About my use case: I need to replace an image with another image. But I want to keep all the properties and the order of the original image in the replaced image. So what I am doing is replacing the blip embed attribute of the original image with the id of the new image. It works fine, but I also want to clean up the old image. So I need to remove the relation between the parent element and the blip id of the original image. That is where I need to call POIXMLDocumentPart.removeRelation(POIXMLDocumentPart part).
Comment 1 Greg Woolsey 2016-12-21 19:00:29 UTC
While we could make it public, that would also open the door to lots of ways to completely break a workbook.  I'd prefer to see a higher level API for replacing one image with another that would handle these details internally in a consistent manner, with lots of unit tests.
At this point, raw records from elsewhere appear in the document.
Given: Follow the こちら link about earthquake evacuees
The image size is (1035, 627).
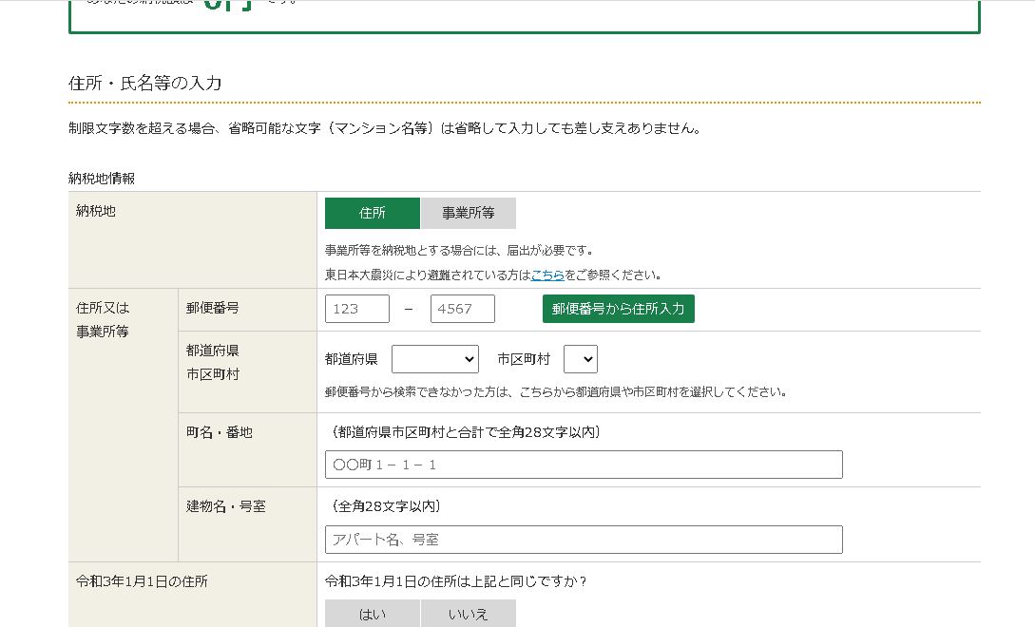Looking at the screenshot, I should point(547,275).
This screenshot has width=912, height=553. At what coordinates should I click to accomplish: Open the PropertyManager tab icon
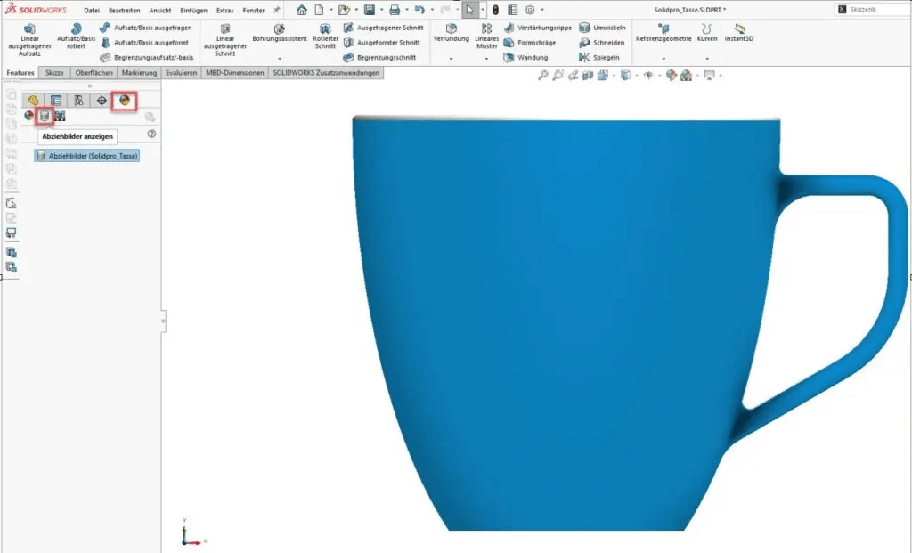[x=56, y=101]
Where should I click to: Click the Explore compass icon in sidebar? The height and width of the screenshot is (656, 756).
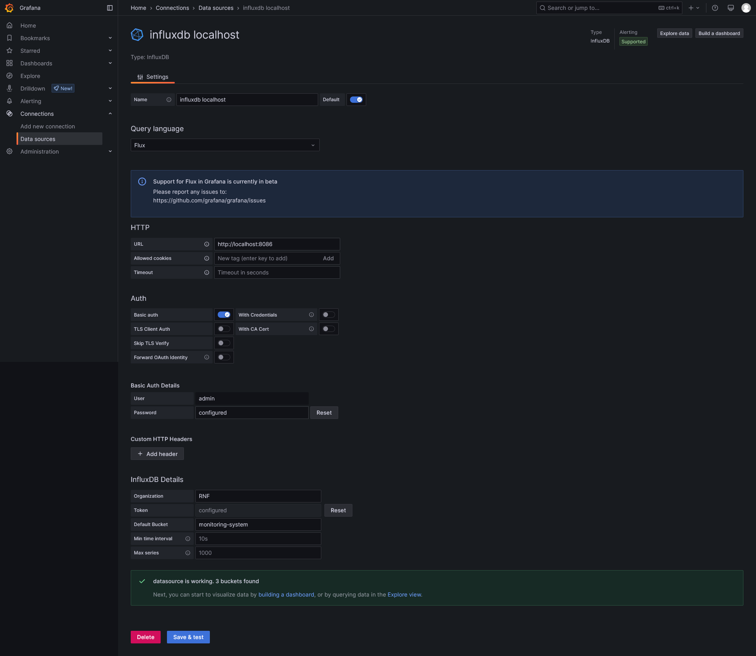pyautogui.click(x=9, y=76)

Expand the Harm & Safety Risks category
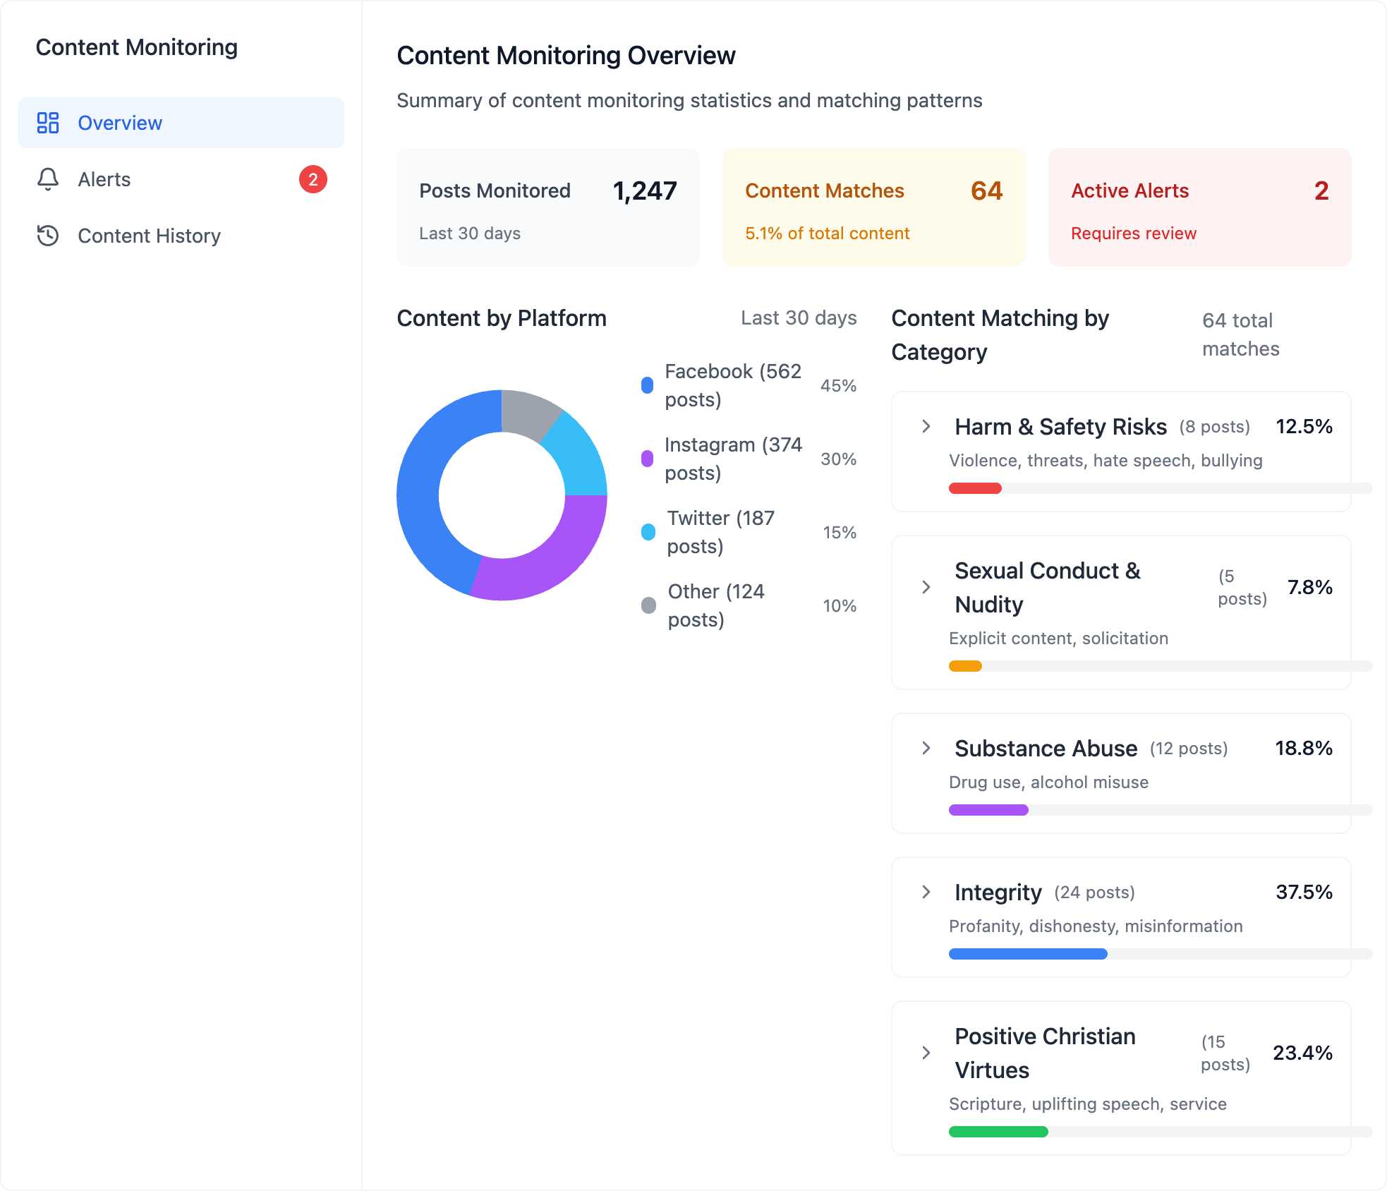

Patches are always welcome, as waiting for a volunteer to have the time and inclination to add a specific feature can take some time :)  Short of a patch, a robust discussion of what exactly an API improvement might look like, including test vectors, is still helpful.

For example, it may be that different document types need to handle image replacement differently.  I haven't dug in to how the different formats do it, but cell vs. slide vs. paragraph anchor references seem like one area that may be different.  Ideally there should be some consistency between document types for image replacement, and perhaps some checks as well if there are constraints or decisions needed when images differ in size, for example.

(In reply to Aurélien from comment #0)
> Currently the method POIXMLDocumentPart.removeRelation(POIXMLDocumentPart
> part) is protected.
> Would it be possible to change the visibility of this method to public?
>
Comment 2 Aurélien 2016-12-22 17:52:44 UTC
Thank you for your detailed reply.

About the containers in which an image can be, I counted only 2 containers:
- a XSLFSlide,
- a XSLFGroupShape.
There doesn't seem to be any way to put an image in a paragraph or in a table.

About the test vector, what do you have in mind?
I am actually working on the library https://github.com/Coreoz/PPT-Templates that is highly based on POI XSLF, but it difficult to write tests since it is often in PowerPoint that I can verify whether the image replacement is working, or if the PPT slide is corrupted.
Comment 3 Greg Woolsey 2016-12-22 18:54:42 UTC
(In reply to Aurélien from comment #2)

> About the containers in which an image can be, I counted only 2 containers:
> - a XSLFSlide,
> - a XSLFGroupShape.
> There doesn't seem to be any way to put an image in a paragraph or in a
> table.

I was thinking about Word and Excel files as well, not just PowerPoint.  Some of the graphics objects are common but handled independently, and perhaps that could/should be standardized in some respects.

> 
> About the test vector, what do you have in mind?
> I am actually working on the library https://github.com/Coreoz/PPT-Templates
> that is highly based on POI XSLF, but it difficult to write tests since it
> is often in PowerPoint that I can verify whether the image replacement is
> working, or if the PPT slide is corrupted.

Anything you can see as right/wrong in PowerPoint visually should be represented in the XML somehow, so it should be testable.  The key is ensuring the "expected" values are correct manually, possibly by viewing an "expected result" master file in PowerPoint, then building a test case around it.